▸ Exercise details: In the records below, some lines contain the word "Dannini". Copy each of them.

[Stored records]
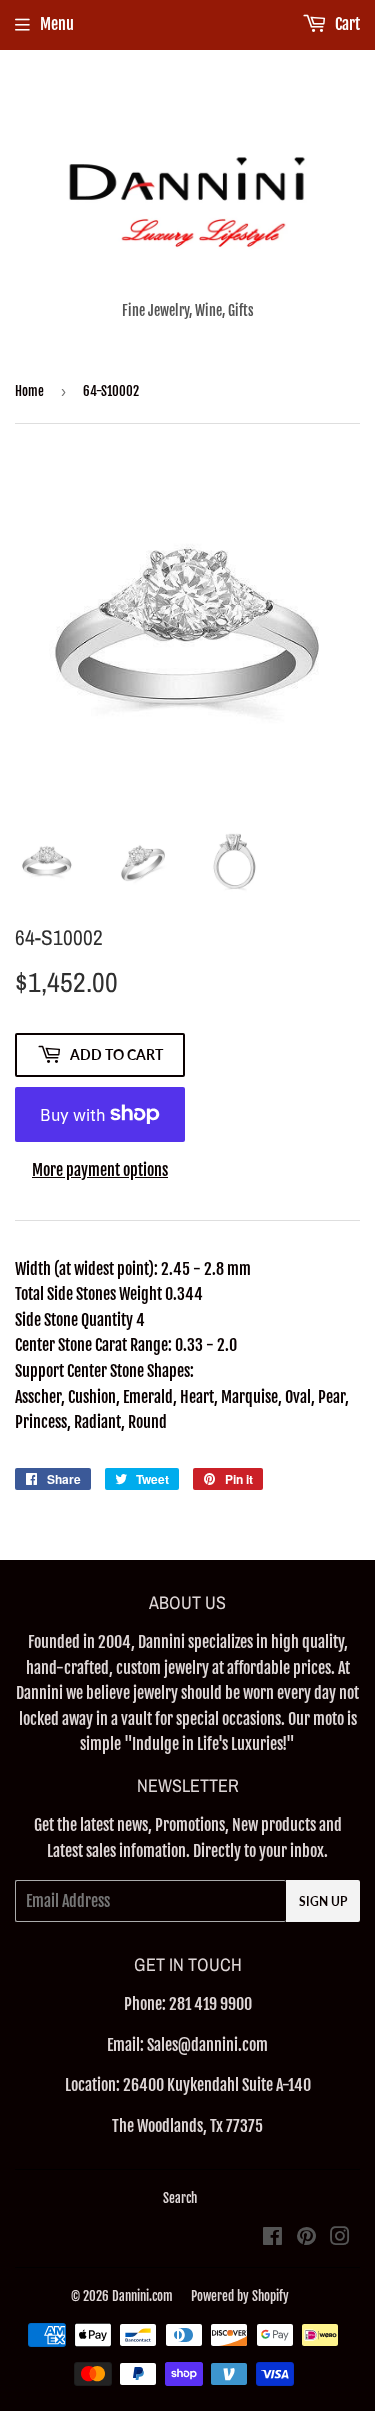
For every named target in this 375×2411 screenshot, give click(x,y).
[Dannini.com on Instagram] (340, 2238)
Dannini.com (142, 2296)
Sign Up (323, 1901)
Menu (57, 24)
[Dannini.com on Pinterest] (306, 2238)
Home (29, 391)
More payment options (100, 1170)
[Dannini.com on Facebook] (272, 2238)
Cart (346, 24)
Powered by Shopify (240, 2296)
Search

▸ Answer to this exercise:
[Dannini.com on Instagram] (340, 2238)
Dannini.com (142, 2296)
[Dannini.com on Pinterest] (306, 2238)
[Dannini.com on Facebook] (272, 2238)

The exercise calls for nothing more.